La toute première usine entièrement automatisée

- L’usine à neige des Menuires existe depuis 1986 ; elle était alors la toute première usine complètement automatisée. « Complètement automatisée », cela signifie qu’un ordinateur pilote les enneigeurs improprement appelés canons à neige) et un automate pilote le fonctionnement de toutes les machines de l’usine. Et 2 personnes, Yves Bonnefoy et Bernard Guigonnet, gèrent l’usine, c'est-à-dire décident des priorités d’enneigement et pilotent le fonctionnement de l’ordinateur et de toutes les machines. Si un problème est décelé alors qu’ils ne sont pas présents, ils sont « bipés » directement par l’ordinateur et doivent alors monter réparer le dysfonctionnement.

L'ordinateur pilote en temps réel tout le réseau d'enneigeurs

Pourquoi parle t on d’une « usine » à neige ?

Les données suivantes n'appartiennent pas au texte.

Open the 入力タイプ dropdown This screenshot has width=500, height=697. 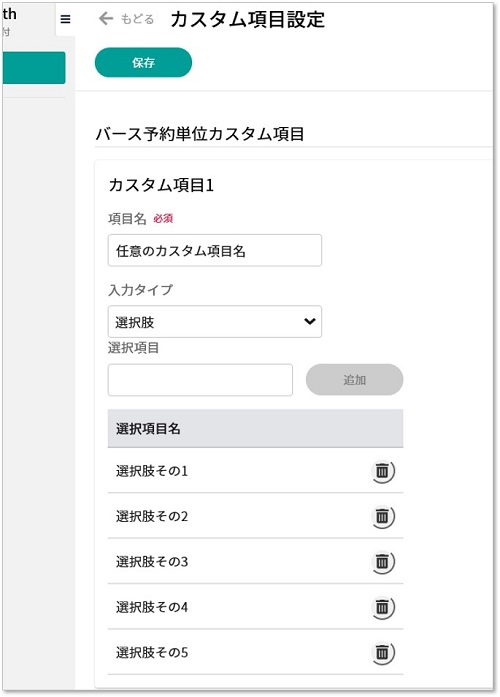pos(215,321)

- Parce que c’est une véritable unité de production de neige : l’usine à neige abrite en effet tous les différents éléments nécessaires à la production de neige : des compresseurs d'air et une centrale de traitement d'air, du matériel de contrôle et de régulation nécessaire au bon fonctionnement de l'installation, un ordinateur central avec un disque dur conséquent et un logiciel spécifique pour piloter tous les enneigeurs, des armoires électriques et des automatismes, des grosses pompes qui alimentent en eau les enneigeurs…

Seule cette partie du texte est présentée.